Re: [PATCH] Add busy loop polling for idle SMT

From: Peter Zijlstra
Date: Wed Nov 17 2021 - 05:58:59 EST


On Tue, Nov 16, 2021 at 07:51:35PM +0800, Peng Wang wrote:
> Now we have cpu_idle_force_poll which uses cpu_relax() waiting for
> an arriving IPI, while sometimes busy loop on idle cpu is also
> useful to provide consistent pipeline interference for hardware SMT.
>
> When hardware SMT is enabled, the switching between idle and
> busy state of one cpu will cause performance fluctuation of
> other sibling cpus on the same core.
>
> In pay-for-execution-time scenario, cloud service providers prefer
> stable performance data to set stabel price for same workload.
> Different execution time of the same workload caused by different
> idle or busy state of sibling SMT cpus will make different bills, which
> is confused for customers.
>
> Since there is no dynamic CPU time scaling based on SMT pipeline interference,
> to coordinate sibling SMT noise no matter whether they are idle or not,
> busy loop in idle state can provide approximately consistent pipeline interference.
>
> For example, a workload computing tangent and cotangent will finish in 9071ms when
> sibling SMT cpus are idle, and 13299ms when sibling SMT cpus are computiing other workload.
> This generate 32% performance fluctuation.
>
> SMT idle polling makes things slower, but we can set bigger cpu quota to make up
> a deficiency.
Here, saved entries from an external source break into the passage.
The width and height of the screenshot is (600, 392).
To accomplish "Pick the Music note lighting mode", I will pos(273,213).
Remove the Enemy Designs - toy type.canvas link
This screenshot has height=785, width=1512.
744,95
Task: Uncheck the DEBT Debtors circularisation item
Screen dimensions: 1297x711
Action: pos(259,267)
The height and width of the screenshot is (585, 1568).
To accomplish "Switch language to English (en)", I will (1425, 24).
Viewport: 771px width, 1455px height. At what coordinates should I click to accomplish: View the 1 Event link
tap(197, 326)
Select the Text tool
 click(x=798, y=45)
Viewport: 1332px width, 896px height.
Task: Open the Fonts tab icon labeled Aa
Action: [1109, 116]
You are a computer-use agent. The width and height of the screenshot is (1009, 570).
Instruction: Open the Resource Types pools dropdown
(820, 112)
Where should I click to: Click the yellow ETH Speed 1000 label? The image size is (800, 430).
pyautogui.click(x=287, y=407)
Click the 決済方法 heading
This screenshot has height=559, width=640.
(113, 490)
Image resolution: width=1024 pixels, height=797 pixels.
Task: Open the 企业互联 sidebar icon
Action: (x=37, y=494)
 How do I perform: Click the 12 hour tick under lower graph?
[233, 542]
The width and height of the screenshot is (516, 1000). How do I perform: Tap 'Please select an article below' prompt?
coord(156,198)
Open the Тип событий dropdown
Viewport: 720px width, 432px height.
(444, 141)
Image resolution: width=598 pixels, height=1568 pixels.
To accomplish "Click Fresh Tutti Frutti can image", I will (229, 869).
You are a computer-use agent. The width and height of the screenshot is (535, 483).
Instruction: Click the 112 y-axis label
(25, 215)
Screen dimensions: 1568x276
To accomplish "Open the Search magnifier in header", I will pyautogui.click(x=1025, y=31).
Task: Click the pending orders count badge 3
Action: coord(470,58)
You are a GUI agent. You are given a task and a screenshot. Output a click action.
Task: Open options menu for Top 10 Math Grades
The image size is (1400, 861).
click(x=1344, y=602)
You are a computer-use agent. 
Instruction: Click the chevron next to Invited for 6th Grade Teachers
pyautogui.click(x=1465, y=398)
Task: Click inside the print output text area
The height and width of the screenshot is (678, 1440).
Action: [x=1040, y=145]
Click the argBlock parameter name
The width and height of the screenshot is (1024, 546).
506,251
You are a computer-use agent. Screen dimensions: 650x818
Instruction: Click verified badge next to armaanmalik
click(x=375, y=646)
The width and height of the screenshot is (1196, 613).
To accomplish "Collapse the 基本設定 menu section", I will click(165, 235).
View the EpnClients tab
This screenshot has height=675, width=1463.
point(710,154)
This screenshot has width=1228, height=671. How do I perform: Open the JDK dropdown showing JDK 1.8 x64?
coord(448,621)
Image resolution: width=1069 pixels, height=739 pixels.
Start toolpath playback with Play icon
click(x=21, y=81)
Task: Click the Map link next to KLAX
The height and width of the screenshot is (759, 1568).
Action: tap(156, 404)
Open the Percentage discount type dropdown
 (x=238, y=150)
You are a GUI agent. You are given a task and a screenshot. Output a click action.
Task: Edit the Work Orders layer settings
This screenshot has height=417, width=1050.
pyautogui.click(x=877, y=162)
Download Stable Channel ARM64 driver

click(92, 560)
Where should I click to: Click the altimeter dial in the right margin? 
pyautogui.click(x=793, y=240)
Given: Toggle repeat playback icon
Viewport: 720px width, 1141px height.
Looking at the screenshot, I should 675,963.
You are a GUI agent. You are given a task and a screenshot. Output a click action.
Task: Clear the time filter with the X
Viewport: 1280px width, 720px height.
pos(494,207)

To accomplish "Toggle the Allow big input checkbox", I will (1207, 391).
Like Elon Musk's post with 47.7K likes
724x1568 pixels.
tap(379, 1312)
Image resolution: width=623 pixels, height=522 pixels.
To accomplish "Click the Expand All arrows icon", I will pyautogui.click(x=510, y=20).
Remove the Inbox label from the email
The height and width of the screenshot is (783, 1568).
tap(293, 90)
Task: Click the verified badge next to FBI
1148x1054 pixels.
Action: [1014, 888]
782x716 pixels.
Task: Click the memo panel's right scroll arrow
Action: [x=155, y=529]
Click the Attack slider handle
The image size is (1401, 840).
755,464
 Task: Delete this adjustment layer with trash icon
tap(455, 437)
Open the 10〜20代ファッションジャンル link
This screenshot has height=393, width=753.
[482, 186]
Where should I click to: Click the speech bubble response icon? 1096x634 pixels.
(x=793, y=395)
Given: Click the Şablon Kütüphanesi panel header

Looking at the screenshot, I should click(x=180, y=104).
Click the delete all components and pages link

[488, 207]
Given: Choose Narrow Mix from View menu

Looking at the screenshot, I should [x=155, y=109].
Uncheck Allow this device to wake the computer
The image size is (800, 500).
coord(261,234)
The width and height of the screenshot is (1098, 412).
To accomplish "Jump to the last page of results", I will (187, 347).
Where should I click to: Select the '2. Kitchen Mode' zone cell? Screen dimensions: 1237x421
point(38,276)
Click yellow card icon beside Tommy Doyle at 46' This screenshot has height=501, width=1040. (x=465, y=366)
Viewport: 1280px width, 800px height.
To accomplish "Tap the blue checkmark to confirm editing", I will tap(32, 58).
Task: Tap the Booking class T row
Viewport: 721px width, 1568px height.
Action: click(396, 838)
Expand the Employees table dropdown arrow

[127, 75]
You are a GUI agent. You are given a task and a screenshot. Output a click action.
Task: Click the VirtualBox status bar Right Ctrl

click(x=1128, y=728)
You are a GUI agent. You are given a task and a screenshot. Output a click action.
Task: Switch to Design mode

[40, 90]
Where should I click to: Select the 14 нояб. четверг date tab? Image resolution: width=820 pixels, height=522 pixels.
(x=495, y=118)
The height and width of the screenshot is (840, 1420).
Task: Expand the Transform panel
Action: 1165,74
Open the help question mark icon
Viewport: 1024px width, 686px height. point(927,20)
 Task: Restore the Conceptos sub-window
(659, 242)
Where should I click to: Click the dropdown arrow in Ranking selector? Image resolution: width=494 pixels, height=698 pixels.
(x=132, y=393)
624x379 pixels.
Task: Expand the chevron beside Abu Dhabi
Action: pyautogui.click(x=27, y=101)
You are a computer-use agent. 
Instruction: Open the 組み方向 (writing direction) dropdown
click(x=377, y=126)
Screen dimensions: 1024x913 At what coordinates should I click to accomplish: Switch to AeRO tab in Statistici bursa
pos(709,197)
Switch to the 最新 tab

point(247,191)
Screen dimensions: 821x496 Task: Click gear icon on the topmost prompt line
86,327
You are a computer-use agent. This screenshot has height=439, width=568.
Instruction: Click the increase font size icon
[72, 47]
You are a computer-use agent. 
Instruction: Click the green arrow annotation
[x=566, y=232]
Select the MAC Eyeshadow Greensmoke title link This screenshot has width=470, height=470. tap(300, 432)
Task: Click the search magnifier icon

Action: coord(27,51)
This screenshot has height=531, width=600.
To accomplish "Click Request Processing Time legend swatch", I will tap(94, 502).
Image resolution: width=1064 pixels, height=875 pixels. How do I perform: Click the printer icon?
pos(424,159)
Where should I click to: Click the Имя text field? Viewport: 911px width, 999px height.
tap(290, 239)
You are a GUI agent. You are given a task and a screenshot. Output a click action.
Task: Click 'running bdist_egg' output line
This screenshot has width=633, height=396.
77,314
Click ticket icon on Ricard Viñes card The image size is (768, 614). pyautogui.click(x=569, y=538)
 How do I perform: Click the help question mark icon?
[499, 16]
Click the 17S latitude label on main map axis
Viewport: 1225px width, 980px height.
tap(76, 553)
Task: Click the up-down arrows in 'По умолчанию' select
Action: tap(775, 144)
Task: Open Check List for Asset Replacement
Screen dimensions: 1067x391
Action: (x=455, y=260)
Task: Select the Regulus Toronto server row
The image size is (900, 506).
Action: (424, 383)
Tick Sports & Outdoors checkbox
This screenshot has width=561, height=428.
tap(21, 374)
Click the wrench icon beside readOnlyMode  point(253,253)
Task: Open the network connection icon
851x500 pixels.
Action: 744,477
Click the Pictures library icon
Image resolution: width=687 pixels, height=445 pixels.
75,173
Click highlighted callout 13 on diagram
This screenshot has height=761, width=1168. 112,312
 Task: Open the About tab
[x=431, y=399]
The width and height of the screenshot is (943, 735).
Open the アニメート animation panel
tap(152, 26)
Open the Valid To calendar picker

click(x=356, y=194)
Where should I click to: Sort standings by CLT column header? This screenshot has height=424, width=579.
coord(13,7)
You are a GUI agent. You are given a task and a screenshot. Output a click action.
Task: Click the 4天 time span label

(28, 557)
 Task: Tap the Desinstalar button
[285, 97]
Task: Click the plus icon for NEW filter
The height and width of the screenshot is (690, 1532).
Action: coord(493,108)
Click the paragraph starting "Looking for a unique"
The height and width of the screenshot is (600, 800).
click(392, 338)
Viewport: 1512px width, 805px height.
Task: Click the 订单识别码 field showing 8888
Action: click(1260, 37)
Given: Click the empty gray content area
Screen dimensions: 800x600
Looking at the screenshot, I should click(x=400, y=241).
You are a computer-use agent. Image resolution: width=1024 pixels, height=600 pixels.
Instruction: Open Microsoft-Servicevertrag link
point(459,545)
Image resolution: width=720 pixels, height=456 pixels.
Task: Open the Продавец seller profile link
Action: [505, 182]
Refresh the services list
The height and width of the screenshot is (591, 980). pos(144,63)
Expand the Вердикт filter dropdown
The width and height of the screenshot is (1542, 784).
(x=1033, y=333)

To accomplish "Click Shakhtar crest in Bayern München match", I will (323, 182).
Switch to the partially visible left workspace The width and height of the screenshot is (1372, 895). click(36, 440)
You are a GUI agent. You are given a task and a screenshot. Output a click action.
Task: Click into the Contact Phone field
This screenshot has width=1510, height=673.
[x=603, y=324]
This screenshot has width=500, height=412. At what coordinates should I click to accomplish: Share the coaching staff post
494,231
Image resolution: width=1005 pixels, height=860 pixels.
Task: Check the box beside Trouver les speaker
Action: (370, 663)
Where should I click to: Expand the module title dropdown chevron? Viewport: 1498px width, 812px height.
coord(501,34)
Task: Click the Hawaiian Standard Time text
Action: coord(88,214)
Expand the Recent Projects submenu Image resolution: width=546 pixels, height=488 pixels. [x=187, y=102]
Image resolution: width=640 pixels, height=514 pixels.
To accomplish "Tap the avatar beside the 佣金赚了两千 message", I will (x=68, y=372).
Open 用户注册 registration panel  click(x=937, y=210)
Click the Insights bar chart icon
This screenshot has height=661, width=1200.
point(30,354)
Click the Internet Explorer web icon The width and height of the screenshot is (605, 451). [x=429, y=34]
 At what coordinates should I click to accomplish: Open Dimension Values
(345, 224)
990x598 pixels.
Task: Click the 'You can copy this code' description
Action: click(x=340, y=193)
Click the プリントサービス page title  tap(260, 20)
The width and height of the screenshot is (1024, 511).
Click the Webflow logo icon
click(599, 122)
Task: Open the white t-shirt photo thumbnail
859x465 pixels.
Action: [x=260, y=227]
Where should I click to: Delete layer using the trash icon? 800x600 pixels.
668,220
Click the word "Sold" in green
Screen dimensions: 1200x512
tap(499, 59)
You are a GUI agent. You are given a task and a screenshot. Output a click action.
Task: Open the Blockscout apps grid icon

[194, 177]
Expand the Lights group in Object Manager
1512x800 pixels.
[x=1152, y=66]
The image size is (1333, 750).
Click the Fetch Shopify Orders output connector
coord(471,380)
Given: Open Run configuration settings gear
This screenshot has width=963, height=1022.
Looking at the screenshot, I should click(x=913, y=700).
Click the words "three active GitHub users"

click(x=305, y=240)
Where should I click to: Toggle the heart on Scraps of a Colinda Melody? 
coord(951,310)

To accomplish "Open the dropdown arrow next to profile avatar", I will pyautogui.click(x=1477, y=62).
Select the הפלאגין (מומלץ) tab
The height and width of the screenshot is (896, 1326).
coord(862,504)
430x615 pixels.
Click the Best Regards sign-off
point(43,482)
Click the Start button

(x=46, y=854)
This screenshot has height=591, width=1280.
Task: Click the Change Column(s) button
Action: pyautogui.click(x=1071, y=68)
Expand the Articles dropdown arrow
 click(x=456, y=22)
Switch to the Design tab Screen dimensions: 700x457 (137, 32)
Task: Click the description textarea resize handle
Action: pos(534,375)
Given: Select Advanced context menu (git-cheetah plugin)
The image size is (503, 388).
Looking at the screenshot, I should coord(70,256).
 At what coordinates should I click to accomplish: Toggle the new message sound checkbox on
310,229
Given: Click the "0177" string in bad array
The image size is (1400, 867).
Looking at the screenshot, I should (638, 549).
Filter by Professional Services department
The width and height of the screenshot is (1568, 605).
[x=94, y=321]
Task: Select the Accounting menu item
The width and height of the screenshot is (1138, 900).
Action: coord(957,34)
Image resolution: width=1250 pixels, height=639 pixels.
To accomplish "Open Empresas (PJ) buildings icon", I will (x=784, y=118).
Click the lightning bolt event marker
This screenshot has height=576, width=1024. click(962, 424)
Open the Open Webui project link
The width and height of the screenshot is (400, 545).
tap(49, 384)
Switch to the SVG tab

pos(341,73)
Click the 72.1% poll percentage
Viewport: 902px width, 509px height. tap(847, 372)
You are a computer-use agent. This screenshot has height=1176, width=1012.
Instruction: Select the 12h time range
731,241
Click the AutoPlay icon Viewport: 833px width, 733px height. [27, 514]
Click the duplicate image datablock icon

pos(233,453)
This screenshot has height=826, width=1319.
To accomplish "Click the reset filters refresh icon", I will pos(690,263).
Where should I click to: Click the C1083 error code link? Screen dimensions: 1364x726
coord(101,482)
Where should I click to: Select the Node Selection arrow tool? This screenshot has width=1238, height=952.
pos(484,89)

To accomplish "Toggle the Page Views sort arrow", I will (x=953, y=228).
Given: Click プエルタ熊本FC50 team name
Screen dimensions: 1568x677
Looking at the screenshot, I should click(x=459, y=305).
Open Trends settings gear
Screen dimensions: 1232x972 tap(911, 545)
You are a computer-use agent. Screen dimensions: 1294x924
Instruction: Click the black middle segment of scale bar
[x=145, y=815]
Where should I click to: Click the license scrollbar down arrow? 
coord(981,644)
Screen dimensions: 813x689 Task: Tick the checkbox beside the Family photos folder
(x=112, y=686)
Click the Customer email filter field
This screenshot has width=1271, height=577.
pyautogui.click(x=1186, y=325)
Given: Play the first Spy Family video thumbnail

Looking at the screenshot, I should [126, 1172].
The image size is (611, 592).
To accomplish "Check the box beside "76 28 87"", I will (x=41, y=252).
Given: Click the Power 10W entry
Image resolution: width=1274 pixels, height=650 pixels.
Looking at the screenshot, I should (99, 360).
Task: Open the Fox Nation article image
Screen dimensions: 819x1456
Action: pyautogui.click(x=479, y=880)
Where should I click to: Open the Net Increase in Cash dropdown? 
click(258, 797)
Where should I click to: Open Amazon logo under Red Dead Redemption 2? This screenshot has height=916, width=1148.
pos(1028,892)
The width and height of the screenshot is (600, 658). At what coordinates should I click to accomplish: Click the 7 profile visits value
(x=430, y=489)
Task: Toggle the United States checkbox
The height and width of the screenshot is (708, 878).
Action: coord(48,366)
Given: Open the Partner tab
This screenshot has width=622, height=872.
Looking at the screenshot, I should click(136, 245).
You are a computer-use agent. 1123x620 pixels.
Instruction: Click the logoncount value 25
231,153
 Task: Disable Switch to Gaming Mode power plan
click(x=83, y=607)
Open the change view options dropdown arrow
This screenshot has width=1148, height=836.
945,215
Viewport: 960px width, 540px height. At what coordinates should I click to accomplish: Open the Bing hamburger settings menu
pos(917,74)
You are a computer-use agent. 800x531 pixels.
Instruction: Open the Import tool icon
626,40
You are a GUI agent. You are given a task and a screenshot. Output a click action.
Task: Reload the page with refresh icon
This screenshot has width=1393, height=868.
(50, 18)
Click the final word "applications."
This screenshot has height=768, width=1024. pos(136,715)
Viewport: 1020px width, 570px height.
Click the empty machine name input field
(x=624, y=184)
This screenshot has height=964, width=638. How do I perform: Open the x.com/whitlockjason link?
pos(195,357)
This also increase power consumption by 2.2%, which is acceptable.
>
> There may be some other possible solutions, while each has its own problem:
> a) disbale hardware SMT, which means half of SMT is unused and more hardware cost.
> b) busy loop in a userspace thread, but the cpu usage is confusing.
>
> We propose this patch to discuss the performance fluctuation problem related to SMT
> pipeline interference, and any comments are welcome.

I think you missed April Fools' Day by a wide margin.

Lowering performance and increasing power usage is a direct
contradiction to sanity. It also doesn't really work as advertised,
if the siblings are competing for AVX resources the performance is a
*lot* lower than when an AVX task is competing against a spinner like
this.